• **WORK TO BE COMPLETED**:
From the line containing "Task: Click the search icon in sidebar" through the end of the material below, output each line exactly as written, with pictures excluded.

• **RECORDS TO USE**:

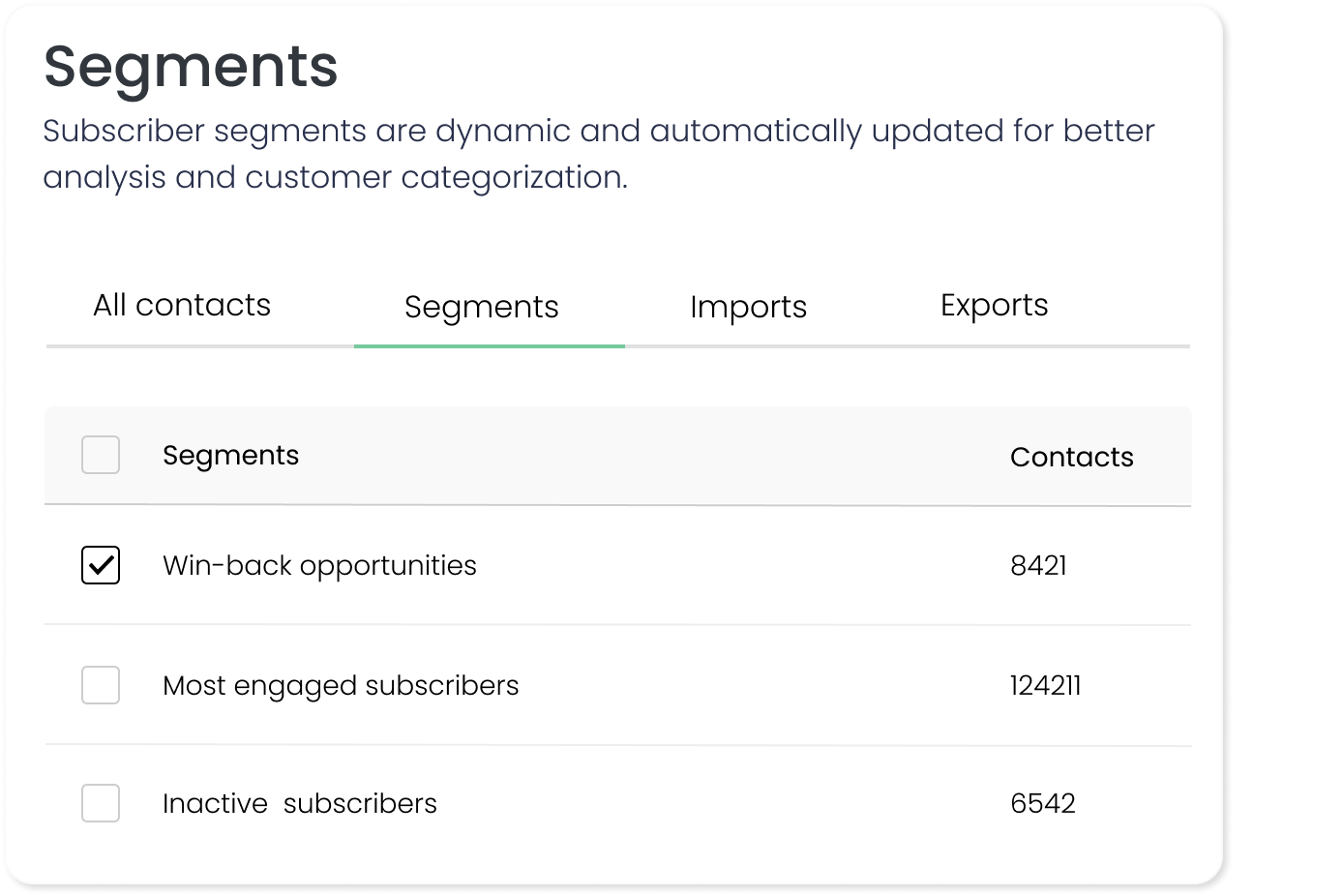Click the Segments column header
Image resolution: width=1343 pixels, height=896 pixels.
(230, 456)
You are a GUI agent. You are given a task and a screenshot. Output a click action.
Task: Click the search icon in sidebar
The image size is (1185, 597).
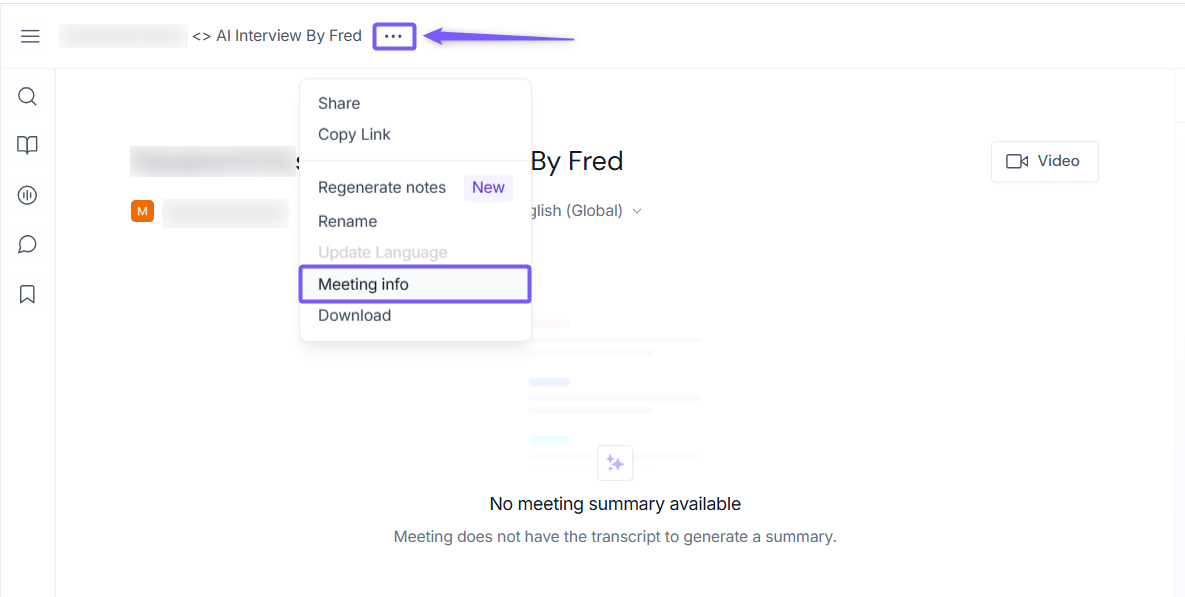[28, 96]
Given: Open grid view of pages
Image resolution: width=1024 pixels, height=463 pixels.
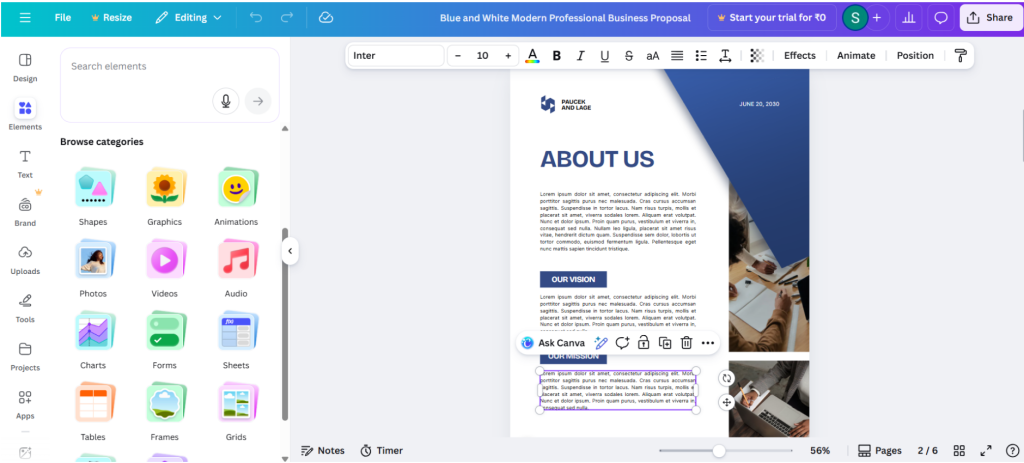Looking at the screenshot, I should pos(959,451).
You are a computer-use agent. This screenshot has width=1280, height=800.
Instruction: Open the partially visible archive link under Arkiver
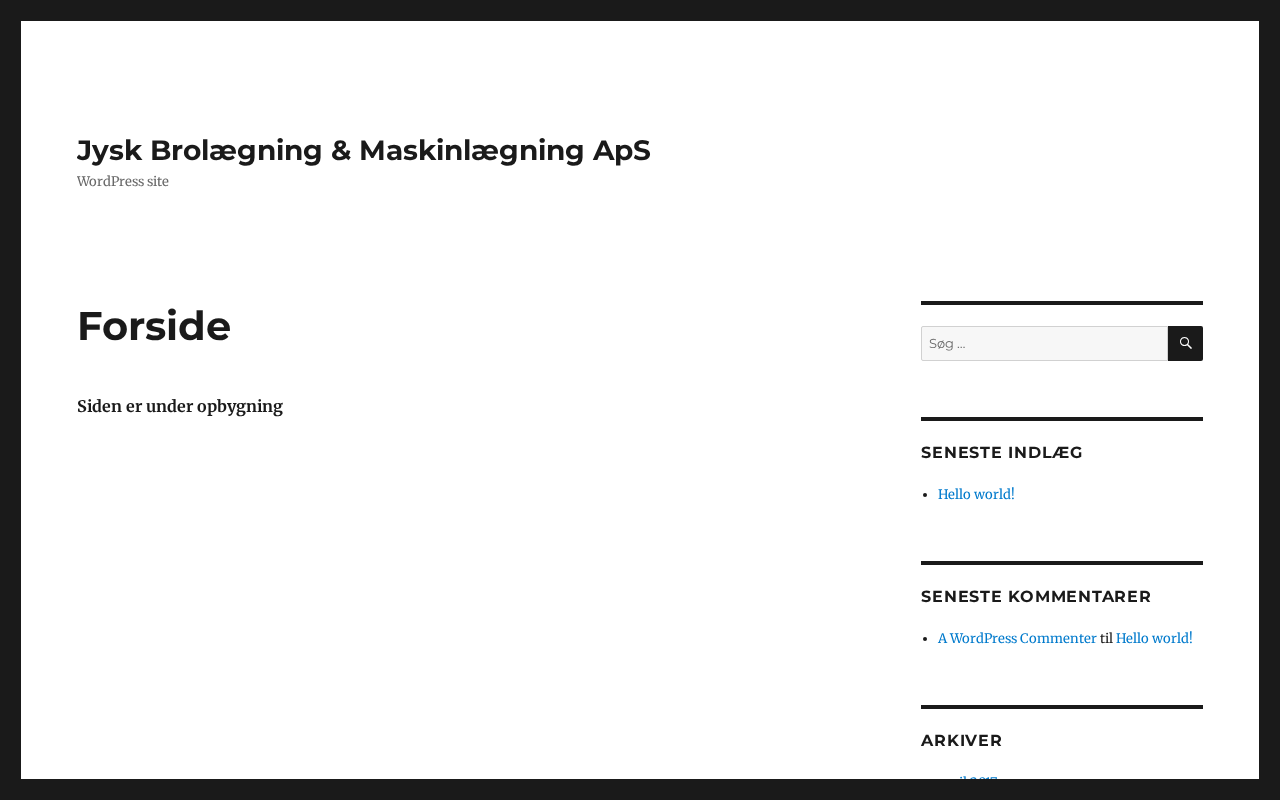coord(968,777)
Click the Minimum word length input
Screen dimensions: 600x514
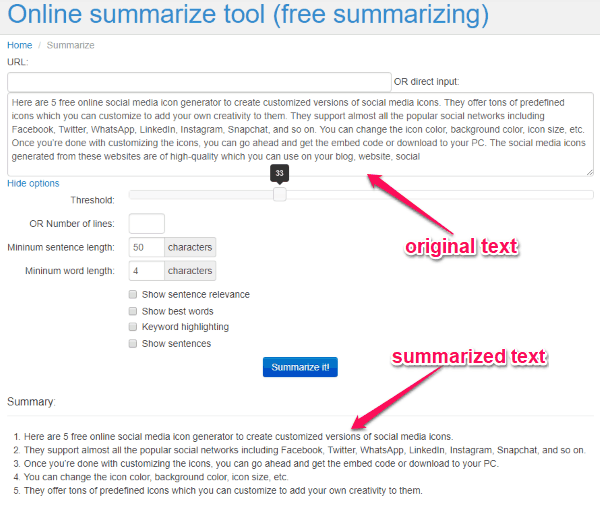pyautogui.click(x=146, y=271)
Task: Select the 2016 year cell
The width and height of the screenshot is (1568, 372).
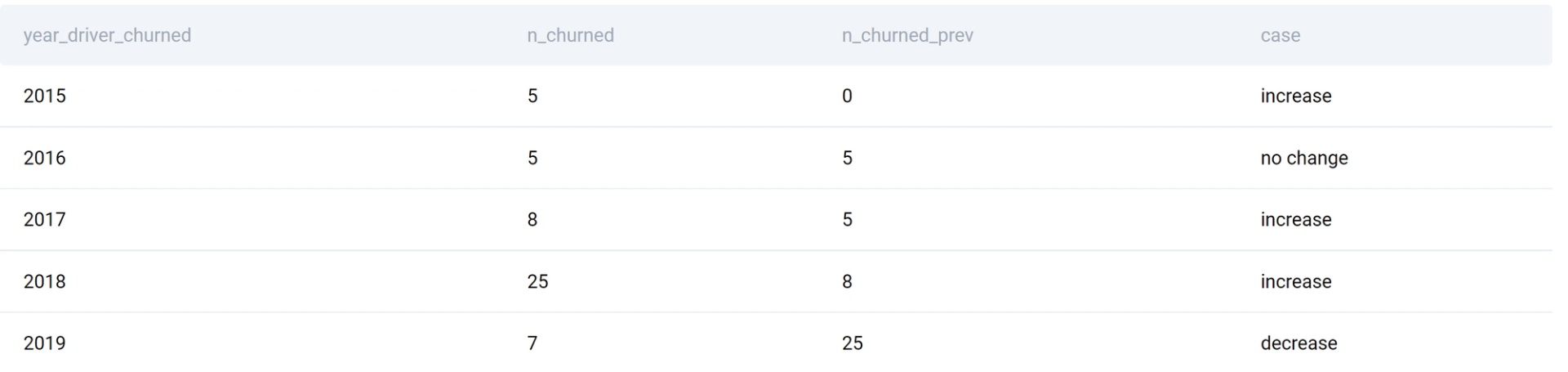Action: tap(44, 158)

• **RESULT FOR THIS TASK**:
Task: Click the search icon in sidebar
The image size is (1185, 597).
[28, 96]
Given: Open grid view of pages
Image resolution: width=1024 pixels, height=463 pixels.
Looking at the screenshot, I should pos(959,451).
You are a computer-use agent. This screenshot has width=1280, height=800.
Instruction: Open the partially visible archive link under Arkiver
coord(968,777)
Click the Minimum word length input
Screen dimensions: 600x514
pyautogui.click(x=146, y=271)
Task: Select the 2016 year cell
The width and height of the screenshot is (1568, 372).
Action: tap(44, 158)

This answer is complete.